"No, he is here!" came in startling accents over my shoulders. And with a quick leap Joe Benson sprang by me and stood handsome, tall, and commanding in the centre of the room. "Hartley! Carrie! Edith! what is this I hear? My father stricken down, my father dying or dead, and I left to wander up and down through the shrubbery, while you knelt at his bedside and received his parting blessing? Is this the recompense you promised me, Hartley? this your sisterly devotion, Carrie? this your love and attention to my interests, Edith?"
"O Joe, dear Joe, do not blame us!" Carrie made haste to reply. "We thought you were here. A man was here, that man behind you, simulating you in every regard, and to him we gave the domino, and from him we have learned——"
"What?" sprang in thundering tones from the young giant's throat as he wheeled on his heel and confronted me.
"That your brother Hartley is a villain," I declared, looking him steadily in the eye.
"God!" was his only exclamation as he turned slowly back and glanced toward his trembling brother.
"Sir," said I, taking a step toward Uncle Joe, who, between his eagerness to embrace the new-comer and his dread of the consequences of this unexpected meeting, stood oscillating from one side to the other in a manner ridiculous enough to see, "what do you think of the propriety of uttering aloud and here, the suspicions which you were good enough to whisper into my ears an hour ago? Do you see any reason for altering your opinion as to which of the two sons of Mr. Benson invaded his desk and appropriated the bonds afterward found in their common apartment, when you survey the downfallen crest of the one and compare it with the unfaltering look of the other?"
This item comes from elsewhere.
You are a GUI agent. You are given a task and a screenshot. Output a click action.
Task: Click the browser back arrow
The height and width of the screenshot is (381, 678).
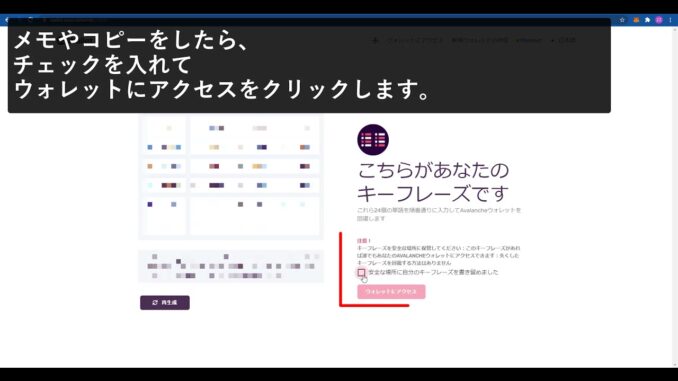[x=6, y=20]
"No," he returned, roused into sudden energy by the start given by Hartley. And advancing between the brothers, he looked first at one and then at the other with a long, solemn gaze that called out the color on Hartley's pale cheek and made the crest of Joe rise still higher in manly pride and assertion. "Joe," said he, "for three years now your life has lain under a shadow. Accused by your father of a dreadful crime, you have resolutely refused to exonerate yourself, notwithstanding the fact that a dear young girl waited patiently for the establishment of your innocence in order to marry you. To your family this silence meant guilt, but to me and mine it has told only a tale of self-renunciation and devotion. Joe, was I right in this? was Edith right? The father you so loved, and feared to grieve, is dead. Speak, then: Did you or did you not take the bonds that were found in the cupboard at the head of your bed three years ago to-night? The future welfare, not only of this faithful child but of the helpless sister, who, despite her belief in your guilt, has clung to you with unwavering devotion, depends upon your reply."
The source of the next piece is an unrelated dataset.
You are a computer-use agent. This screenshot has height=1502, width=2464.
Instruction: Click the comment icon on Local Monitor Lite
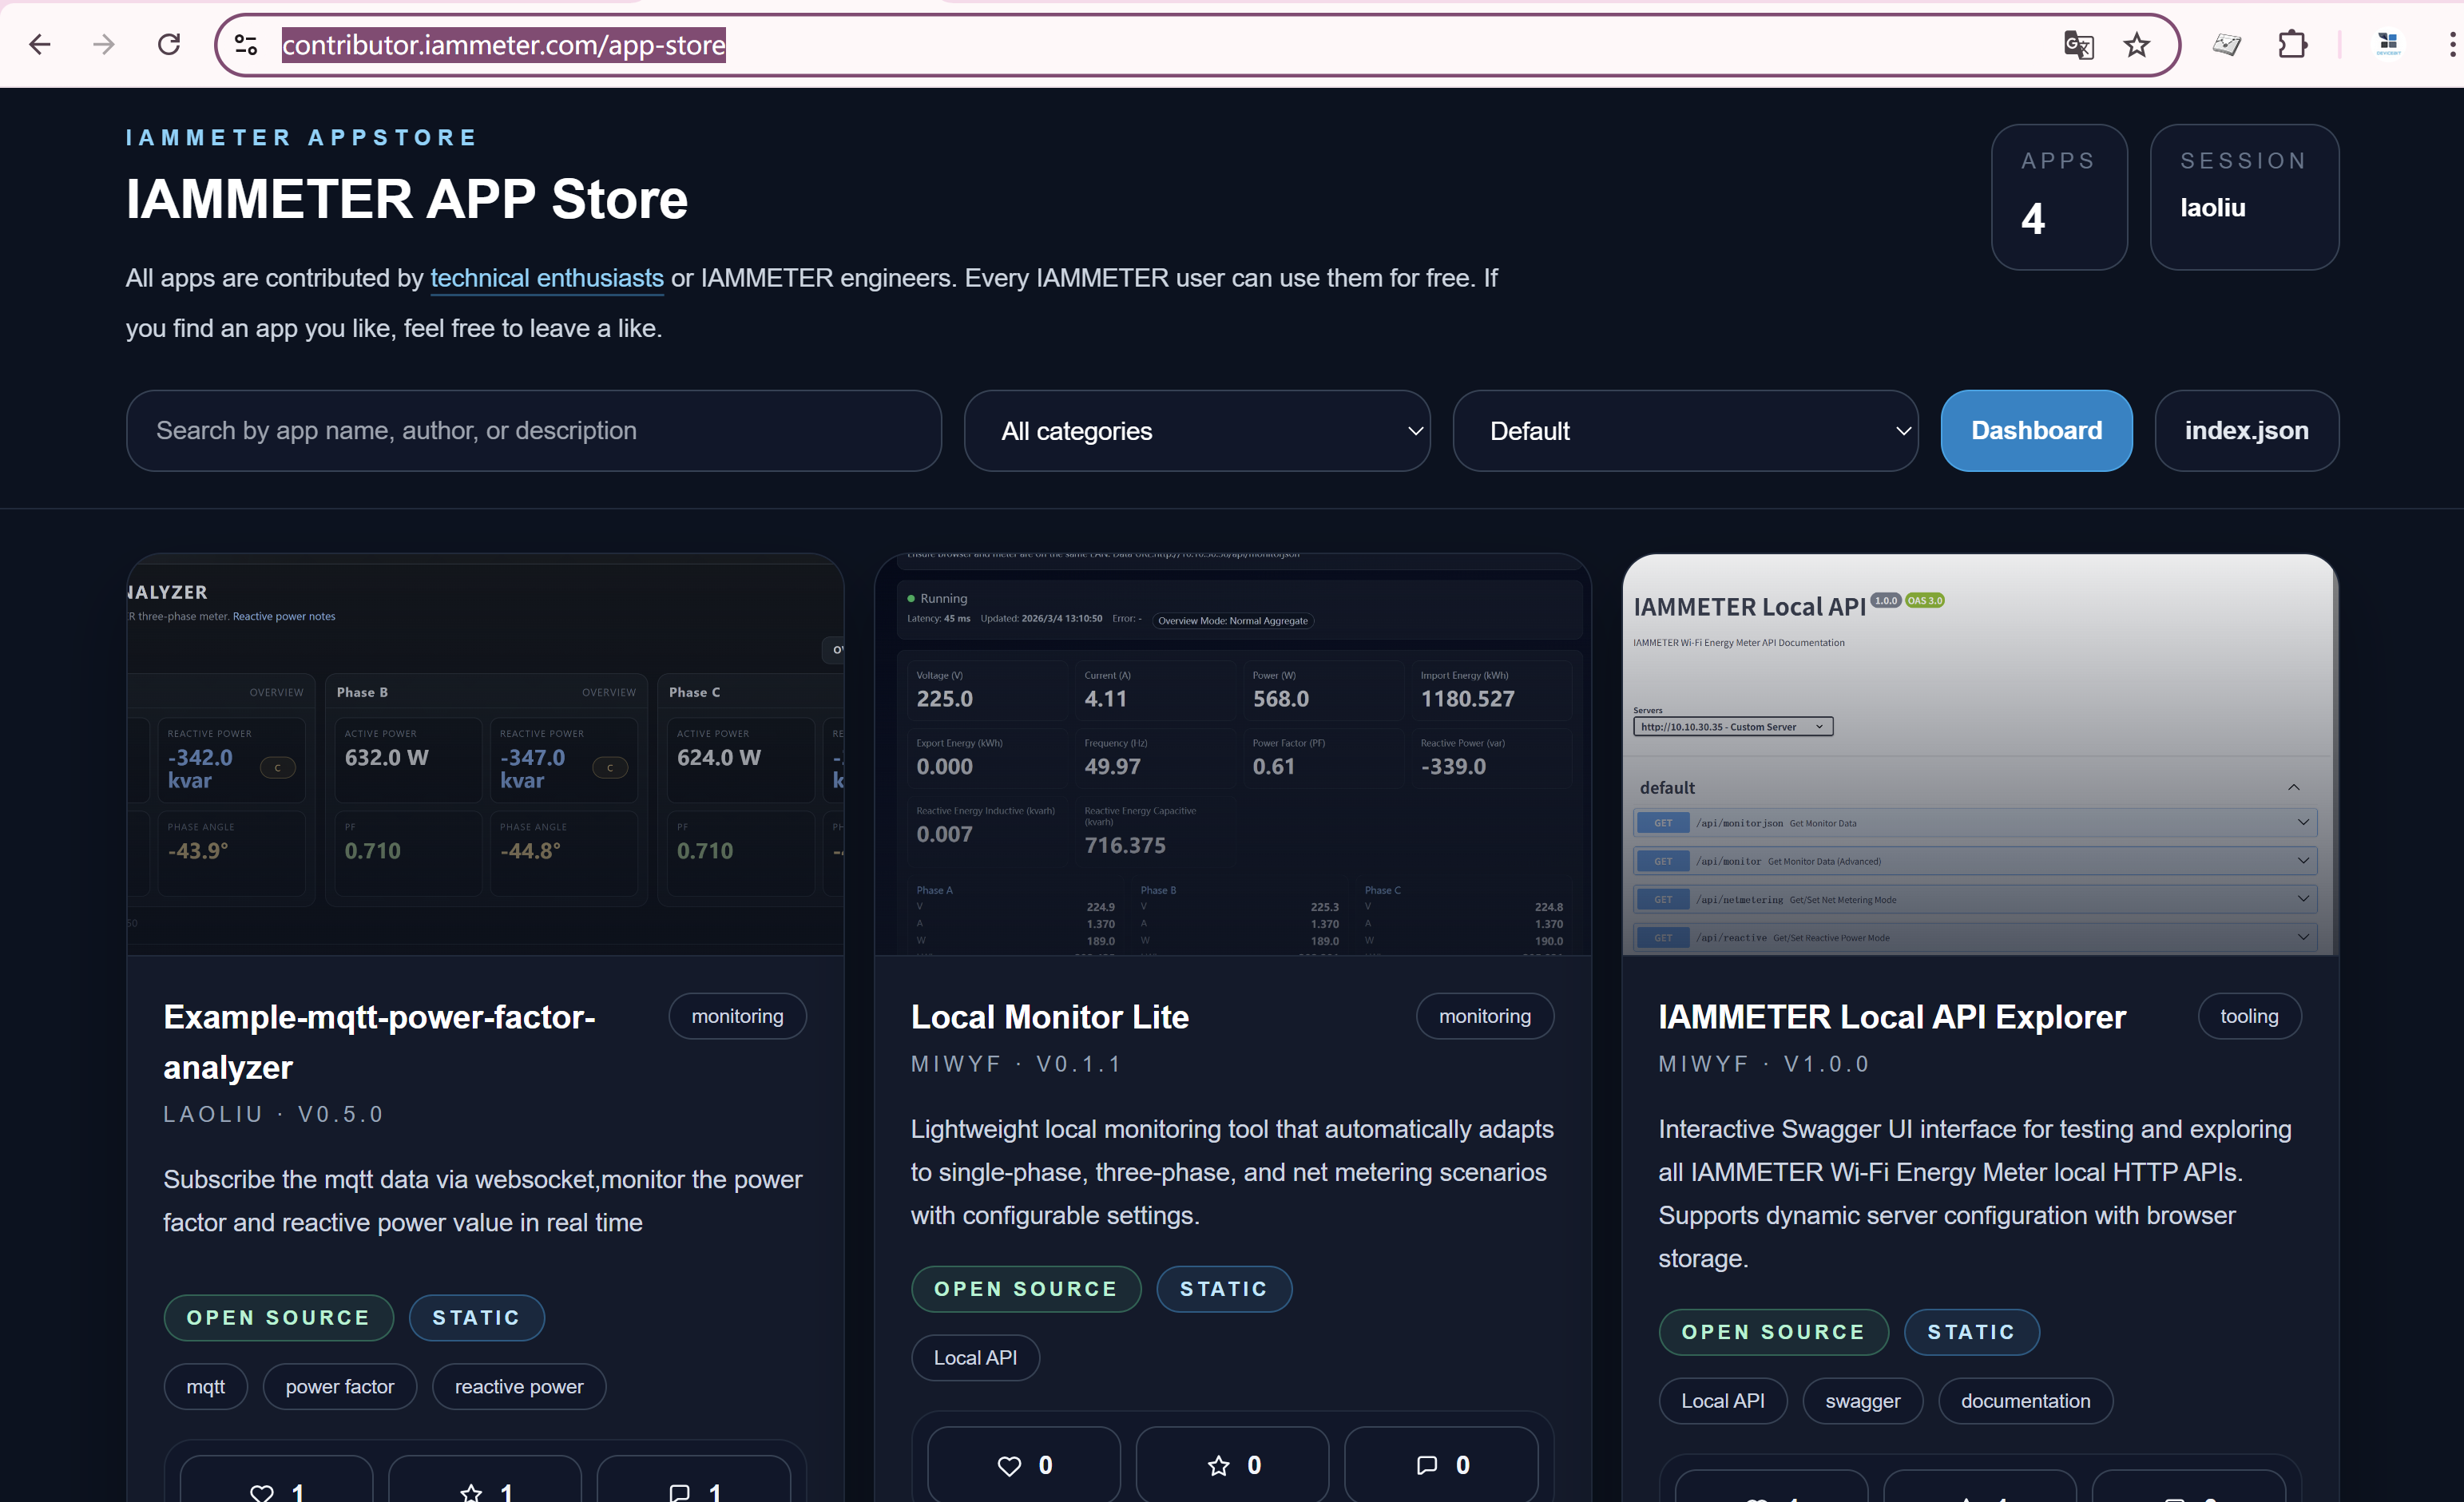[x=1440, y=1464]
"Let my brother speak," was the young man's answer, given in a steady and nobly restrained tone.
"Your brother will not speak," his uncle returned. "Don't you see you must answer for yourself? Say, then: Are you the guilty man your father thought you, or are you not? Let us hear, Joe."
"I am not!" avowed the young man, bowing his head in a sort of noble shame that must have sent a pang of anguish through the heart of his brother.